While it’s true that big manufacturers have stepped up, small and middle-sized businesses faced even bigger challenges. For many, the future of their business was at stake, but as Walmart suppliers, these businesses didn’t have to face these new challenges alone.
As a global company, Walmart has development programs in many countries to help suppliers build their businesses and adapt to changing retail markets. These programs help suppliers and entrepreneurs strengthen their businesses through training, mentorship, connection to local supply chains and help with exports. They also open up opportunities to sell these and other products in our stores and markets, encouraging healthy and sustainable business growth.

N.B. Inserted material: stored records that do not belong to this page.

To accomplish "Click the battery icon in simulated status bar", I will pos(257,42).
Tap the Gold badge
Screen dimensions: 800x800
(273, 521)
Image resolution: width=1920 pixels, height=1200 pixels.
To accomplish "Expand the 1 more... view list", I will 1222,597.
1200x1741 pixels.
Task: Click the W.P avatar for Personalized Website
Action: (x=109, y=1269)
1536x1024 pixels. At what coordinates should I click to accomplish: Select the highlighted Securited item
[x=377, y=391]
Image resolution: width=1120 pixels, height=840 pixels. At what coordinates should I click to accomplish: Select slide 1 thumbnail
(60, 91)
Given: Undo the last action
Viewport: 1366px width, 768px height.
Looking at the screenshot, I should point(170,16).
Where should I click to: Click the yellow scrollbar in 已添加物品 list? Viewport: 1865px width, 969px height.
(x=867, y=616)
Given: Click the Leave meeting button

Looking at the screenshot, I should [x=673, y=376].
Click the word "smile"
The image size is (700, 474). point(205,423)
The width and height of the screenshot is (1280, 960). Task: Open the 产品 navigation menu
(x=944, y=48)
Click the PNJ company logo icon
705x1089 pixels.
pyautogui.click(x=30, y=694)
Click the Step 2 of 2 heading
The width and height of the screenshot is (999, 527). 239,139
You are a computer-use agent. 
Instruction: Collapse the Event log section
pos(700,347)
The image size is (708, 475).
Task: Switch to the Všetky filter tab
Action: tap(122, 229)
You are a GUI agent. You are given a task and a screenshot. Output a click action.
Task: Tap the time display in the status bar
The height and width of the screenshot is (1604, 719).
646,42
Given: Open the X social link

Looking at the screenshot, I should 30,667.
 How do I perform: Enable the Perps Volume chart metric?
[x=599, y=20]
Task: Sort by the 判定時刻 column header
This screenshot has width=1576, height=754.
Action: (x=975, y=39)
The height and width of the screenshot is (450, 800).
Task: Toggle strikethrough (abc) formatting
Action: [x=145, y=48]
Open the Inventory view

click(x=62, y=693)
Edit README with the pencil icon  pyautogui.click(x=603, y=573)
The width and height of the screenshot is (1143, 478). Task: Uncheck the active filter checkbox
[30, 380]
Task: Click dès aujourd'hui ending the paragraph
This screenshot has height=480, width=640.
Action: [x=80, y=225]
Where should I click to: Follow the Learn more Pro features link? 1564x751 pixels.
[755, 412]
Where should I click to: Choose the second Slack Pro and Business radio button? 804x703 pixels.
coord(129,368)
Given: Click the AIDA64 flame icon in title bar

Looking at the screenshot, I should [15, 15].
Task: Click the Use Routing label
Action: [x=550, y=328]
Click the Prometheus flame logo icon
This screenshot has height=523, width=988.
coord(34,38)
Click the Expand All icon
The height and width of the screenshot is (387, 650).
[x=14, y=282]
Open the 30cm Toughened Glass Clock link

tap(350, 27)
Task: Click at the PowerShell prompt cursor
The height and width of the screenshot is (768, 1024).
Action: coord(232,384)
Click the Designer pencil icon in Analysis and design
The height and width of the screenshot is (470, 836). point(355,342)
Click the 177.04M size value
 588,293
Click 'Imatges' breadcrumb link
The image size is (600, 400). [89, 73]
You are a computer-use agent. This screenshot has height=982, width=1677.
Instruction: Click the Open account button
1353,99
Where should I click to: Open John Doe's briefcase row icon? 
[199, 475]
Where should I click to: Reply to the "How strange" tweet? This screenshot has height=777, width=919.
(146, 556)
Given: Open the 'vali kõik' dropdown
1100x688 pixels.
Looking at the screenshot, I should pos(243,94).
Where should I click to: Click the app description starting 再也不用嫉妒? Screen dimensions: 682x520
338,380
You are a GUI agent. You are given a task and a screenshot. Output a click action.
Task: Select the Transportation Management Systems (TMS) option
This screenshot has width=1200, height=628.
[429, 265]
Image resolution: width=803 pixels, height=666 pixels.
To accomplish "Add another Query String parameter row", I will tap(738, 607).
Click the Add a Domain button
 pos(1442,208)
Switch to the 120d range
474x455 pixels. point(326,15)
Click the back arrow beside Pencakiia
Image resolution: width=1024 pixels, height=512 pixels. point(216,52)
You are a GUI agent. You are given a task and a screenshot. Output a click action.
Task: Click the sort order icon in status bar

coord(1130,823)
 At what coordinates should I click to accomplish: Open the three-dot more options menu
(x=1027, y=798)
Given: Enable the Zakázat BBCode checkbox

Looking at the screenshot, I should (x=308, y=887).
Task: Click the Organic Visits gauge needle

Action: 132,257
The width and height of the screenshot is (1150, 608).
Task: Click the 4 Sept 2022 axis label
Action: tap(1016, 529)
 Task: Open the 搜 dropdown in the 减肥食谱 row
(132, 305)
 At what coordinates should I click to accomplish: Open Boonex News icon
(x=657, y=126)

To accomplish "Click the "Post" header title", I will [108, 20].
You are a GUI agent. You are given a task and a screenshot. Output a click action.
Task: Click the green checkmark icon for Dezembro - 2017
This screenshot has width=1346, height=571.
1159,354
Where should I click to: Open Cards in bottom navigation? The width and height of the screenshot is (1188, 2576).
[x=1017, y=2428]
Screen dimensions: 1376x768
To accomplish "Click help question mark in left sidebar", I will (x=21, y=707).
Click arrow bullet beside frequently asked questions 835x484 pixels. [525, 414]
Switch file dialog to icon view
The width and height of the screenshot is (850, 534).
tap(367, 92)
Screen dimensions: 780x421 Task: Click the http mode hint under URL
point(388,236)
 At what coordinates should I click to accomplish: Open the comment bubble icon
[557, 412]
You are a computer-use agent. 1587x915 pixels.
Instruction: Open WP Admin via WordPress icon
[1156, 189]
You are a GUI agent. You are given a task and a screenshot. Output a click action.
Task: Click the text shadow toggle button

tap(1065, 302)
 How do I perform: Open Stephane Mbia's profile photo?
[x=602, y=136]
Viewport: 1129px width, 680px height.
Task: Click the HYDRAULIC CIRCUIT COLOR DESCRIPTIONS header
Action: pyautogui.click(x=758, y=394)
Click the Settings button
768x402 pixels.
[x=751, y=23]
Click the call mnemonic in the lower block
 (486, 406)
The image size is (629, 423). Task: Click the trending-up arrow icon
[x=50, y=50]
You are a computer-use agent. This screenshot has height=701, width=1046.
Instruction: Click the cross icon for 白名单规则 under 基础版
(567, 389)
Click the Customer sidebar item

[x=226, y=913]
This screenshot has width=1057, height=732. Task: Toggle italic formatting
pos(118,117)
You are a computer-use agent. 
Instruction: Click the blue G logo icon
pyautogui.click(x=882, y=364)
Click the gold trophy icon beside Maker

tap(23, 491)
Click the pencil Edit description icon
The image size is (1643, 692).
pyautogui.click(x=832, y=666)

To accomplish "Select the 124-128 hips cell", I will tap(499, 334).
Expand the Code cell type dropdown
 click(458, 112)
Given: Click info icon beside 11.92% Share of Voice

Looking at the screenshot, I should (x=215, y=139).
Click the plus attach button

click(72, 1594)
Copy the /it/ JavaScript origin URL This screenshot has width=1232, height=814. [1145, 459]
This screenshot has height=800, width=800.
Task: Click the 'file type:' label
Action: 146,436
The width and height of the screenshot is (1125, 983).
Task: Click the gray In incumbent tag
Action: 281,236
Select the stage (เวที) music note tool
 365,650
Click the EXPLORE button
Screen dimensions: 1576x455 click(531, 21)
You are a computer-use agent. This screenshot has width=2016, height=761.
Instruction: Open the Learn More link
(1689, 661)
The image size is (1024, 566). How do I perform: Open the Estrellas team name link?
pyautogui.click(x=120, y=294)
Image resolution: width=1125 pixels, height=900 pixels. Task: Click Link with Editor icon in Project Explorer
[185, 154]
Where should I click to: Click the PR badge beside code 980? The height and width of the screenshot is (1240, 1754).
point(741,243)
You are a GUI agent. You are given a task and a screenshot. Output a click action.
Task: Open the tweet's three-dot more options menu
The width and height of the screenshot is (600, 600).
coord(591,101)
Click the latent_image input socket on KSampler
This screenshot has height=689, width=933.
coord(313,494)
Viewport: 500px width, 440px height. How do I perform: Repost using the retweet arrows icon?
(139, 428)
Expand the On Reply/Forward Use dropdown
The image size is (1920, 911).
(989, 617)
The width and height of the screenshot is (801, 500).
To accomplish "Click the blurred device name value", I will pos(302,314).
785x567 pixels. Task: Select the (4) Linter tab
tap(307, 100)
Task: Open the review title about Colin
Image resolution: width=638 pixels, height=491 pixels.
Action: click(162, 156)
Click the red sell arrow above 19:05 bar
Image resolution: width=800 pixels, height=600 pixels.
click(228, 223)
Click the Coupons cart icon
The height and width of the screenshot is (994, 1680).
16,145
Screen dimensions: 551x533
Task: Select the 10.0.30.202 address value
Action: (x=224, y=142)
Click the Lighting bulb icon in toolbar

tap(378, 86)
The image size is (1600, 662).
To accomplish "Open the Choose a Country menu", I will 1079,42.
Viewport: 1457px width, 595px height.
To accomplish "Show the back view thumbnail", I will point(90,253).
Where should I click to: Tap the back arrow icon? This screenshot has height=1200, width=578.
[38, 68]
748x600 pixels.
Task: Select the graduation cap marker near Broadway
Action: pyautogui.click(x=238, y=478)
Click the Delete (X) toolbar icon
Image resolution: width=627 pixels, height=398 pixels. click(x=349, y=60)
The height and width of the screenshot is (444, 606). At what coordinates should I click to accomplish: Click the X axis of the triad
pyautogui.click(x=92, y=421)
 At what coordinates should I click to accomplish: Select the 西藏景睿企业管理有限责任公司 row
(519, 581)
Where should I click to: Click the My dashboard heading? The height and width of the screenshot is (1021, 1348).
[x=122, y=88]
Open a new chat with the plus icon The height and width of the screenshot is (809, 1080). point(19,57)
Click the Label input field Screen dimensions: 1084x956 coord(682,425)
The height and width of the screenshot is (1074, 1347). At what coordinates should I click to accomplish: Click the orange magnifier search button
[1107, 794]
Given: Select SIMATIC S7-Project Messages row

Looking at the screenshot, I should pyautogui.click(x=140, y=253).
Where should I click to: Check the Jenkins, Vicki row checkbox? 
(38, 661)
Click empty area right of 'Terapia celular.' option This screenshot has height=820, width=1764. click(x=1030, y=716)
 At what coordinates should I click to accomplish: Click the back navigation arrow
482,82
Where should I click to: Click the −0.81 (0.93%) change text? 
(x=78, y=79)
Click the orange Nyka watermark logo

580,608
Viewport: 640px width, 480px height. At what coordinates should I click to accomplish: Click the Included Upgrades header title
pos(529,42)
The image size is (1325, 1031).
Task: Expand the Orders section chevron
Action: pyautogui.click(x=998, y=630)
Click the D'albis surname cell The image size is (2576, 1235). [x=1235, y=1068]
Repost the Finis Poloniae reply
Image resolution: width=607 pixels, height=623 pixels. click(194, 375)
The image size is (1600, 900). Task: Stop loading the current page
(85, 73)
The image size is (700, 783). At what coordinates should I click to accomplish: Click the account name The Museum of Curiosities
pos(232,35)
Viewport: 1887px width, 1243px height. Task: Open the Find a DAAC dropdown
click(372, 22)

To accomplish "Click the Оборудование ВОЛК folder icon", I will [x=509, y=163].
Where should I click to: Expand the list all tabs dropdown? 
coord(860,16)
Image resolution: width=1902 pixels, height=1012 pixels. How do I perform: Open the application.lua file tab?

In India, Walmart’s Vriddhi supports 50,000 micro-, small- and medium-sized enterprises (MSMEs) while Flipkart’s Samarth supplier development program helps support over 600,000 micro-enterprises across India. Walmart’s Central and South American small and midsized business (SMB) programs help to provide training and resources in developing entrepreneurial skills. And in South Africa, Massmart’s Supplier Development Programme works directly with suppliers to help source materials and develop the capabilities to produce what’s needed.
Many of Walmart’s suppliers around the world saw opportunities to help others by shifting their businesses to make masks, visors, hand sanitizer and even foot-operated washing stations.